Orbital migration of low-mass planets in evolutionary radiative models: Avoiding catastrophic infall

TL;DR

This study investigates how low-mass planets can avoid catastrophic inward migration in evolving protoplanetary disks by analyzing their interaction with migrating equilibrium radii and disk depletion processes.

Contribution

It demonstrates that low-mass planets can decouple from inward-moving equilibrium radii before significant migration occurs, explaining their survival in evolving disks.

Findings

Low-mass planets avoid migrating into the star due to disk evolution.

Higher mass planets can open gaps and halt migration during late disk stages.

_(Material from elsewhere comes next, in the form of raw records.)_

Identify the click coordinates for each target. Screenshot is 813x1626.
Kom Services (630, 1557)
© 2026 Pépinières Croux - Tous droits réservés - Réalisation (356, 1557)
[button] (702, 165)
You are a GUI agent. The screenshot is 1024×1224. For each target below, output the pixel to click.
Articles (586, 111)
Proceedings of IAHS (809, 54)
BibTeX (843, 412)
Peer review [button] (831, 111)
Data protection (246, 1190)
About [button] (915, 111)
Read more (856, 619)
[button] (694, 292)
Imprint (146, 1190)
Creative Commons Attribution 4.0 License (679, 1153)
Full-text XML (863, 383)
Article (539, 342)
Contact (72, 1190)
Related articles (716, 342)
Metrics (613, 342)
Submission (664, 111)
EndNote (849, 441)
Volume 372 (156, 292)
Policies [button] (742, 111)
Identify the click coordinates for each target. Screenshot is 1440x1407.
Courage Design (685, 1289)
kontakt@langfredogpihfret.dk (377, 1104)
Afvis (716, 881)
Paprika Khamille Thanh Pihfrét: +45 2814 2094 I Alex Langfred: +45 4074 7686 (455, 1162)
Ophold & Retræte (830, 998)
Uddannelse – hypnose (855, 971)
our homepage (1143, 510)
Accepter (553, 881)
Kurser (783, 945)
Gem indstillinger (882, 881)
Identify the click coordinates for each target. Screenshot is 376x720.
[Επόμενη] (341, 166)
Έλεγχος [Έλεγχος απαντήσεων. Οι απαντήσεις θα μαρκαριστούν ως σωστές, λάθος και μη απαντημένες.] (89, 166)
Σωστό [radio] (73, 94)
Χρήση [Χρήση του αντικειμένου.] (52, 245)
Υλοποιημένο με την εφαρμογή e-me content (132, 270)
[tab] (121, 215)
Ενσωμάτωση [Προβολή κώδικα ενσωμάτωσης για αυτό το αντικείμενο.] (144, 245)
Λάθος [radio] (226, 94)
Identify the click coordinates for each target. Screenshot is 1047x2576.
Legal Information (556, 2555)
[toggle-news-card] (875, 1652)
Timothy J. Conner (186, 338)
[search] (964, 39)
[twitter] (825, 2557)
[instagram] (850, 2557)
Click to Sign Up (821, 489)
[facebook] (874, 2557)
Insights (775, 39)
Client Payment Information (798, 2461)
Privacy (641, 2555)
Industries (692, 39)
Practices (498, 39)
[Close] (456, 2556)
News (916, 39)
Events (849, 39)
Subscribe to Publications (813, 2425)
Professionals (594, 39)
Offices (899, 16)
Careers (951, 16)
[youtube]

Results support reduced migration rates used in planet population models.

Abstract

Outward migration of low-mass planets has recently been shown to be a possibility in non-barotropic disks. We examine the consequences of this result in evolutionary models of protoplanetary disks. Planet migration occurs towards equilibrium radii with zero torque. These radii themselves migrate inwards because of viscous accretion and photoevaporation. We show that as the surface density and temperature fall, the planet orbital migration and disk depletion timescales eventually become comparable, with the precise timing depending on the mass of the planet. When this occurs, the planet decouples from the equilibrium radius. At this time, however, the gas surface density is already too low to drive substantial further migration. A higher mass planet, of 10 Earth masses, can open a gap during the late evolution of the disk, and stops migrating. Low mass planets, with 1 or 0.1 Earth masses, released beyond 1 AU in our models, avoid migrating into the star. Our results provide support for the reduced migration rates adopted in recent planet population synthesis models.